Should not one part of our strategy be a massive information and propaganda exercise in other member states--this has been suggested by representatives of the farming interests and by hon. Members from all parties--to tell those states exactly what we are doing, why it has dealt with the problem and why our beef is safe? May I put it to the right hon. Genetleman that farmers in this country--[Interruption.] Many farmers are deeply concerned about the situation, and would like some answers from the Prime Minister.

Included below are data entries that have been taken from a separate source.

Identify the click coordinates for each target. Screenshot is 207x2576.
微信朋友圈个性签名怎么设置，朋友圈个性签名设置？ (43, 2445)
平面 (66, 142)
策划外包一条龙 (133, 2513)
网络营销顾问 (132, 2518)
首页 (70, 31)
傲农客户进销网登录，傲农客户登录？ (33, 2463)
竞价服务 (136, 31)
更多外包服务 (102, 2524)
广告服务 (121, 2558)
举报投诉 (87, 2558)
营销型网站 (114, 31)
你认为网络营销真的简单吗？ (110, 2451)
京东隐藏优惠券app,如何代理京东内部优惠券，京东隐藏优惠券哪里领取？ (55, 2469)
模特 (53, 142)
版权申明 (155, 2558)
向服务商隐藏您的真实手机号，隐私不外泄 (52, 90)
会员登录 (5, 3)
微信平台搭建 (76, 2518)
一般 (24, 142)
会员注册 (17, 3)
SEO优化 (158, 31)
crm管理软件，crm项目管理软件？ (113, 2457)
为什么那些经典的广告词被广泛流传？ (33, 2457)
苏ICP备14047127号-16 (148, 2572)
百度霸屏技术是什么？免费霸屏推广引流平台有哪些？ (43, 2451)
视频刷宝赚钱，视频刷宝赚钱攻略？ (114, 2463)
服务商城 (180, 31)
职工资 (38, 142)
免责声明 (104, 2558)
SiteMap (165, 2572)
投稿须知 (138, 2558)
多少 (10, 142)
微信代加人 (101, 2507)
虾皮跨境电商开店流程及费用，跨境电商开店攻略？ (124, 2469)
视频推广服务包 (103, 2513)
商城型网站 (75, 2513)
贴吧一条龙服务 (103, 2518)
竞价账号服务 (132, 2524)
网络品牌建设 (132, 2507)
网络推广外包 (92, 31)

Is there not now a yawning discrepancy between what Ministers are saying about the current slaughter scheme and what the farming industry is saying? Reports from all parts of the country suggest that there is insufficient capacity in the abattoirs, confusion in the list of approved abattoirs, problems with collection centres, inadequate cold storage and uncertainty about the details of compensation. Does the Prime Minister agree that that situation cannot possibly be tolerated any longer?

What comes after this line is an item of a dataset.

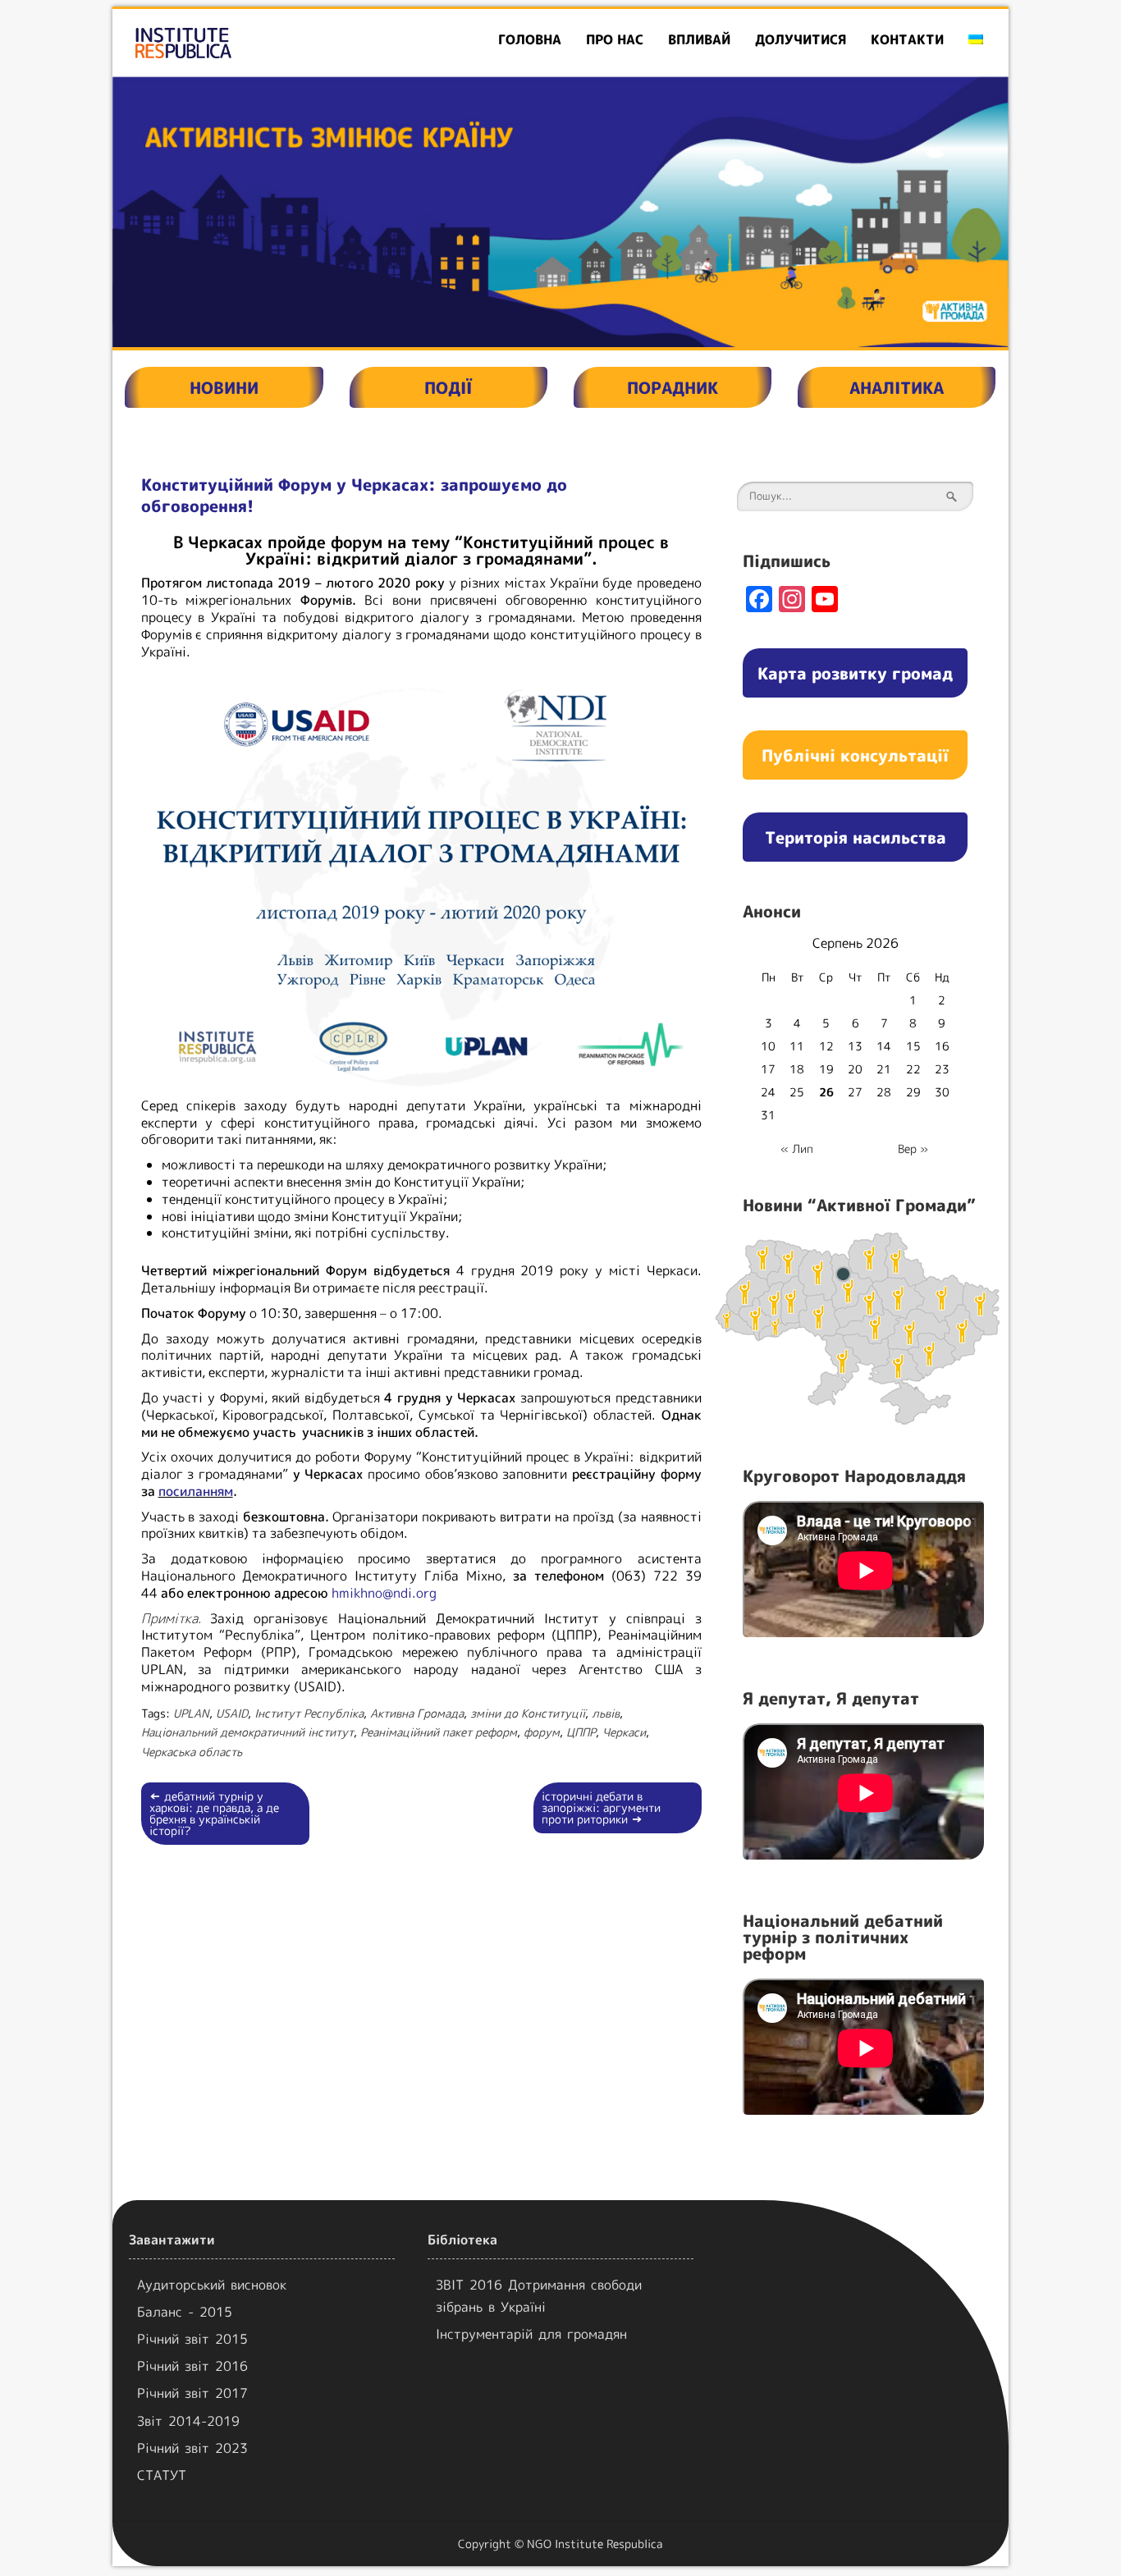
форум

Is not the incompetence with which the scheme is now being administered of a piece with the serial incompetence that has characterised the Government's handling of BSE? Is it not true that, throughout the early 1990s and late 1980s, the Government utterly failed to take action on BSE, although constant warnings were being given by Opposition Members that they had to act? The Government's response has been too late at virtually every stage of the crisis. Whatever the purpose of the Prime Minister's statement today, it should not obscure the incompetence with which the issue has been handled by him.

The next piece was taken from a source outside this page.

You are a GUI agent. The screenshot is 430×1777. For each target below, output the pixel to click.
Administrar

Will the Prime Minister confirm that no attempt was made before the announcement on 20 March to speak either to the farming industry or to our European partners to warn them or to secure their agreement to the measures that were being taken? Can he imagine any other Government behaving in that way? Does he accept that, at every stage--the years up to March 1996, the announcement itself, the policy of the slaughter scheme and the conduct of negotiations--his Government have shown a talent for error? [Interruption.]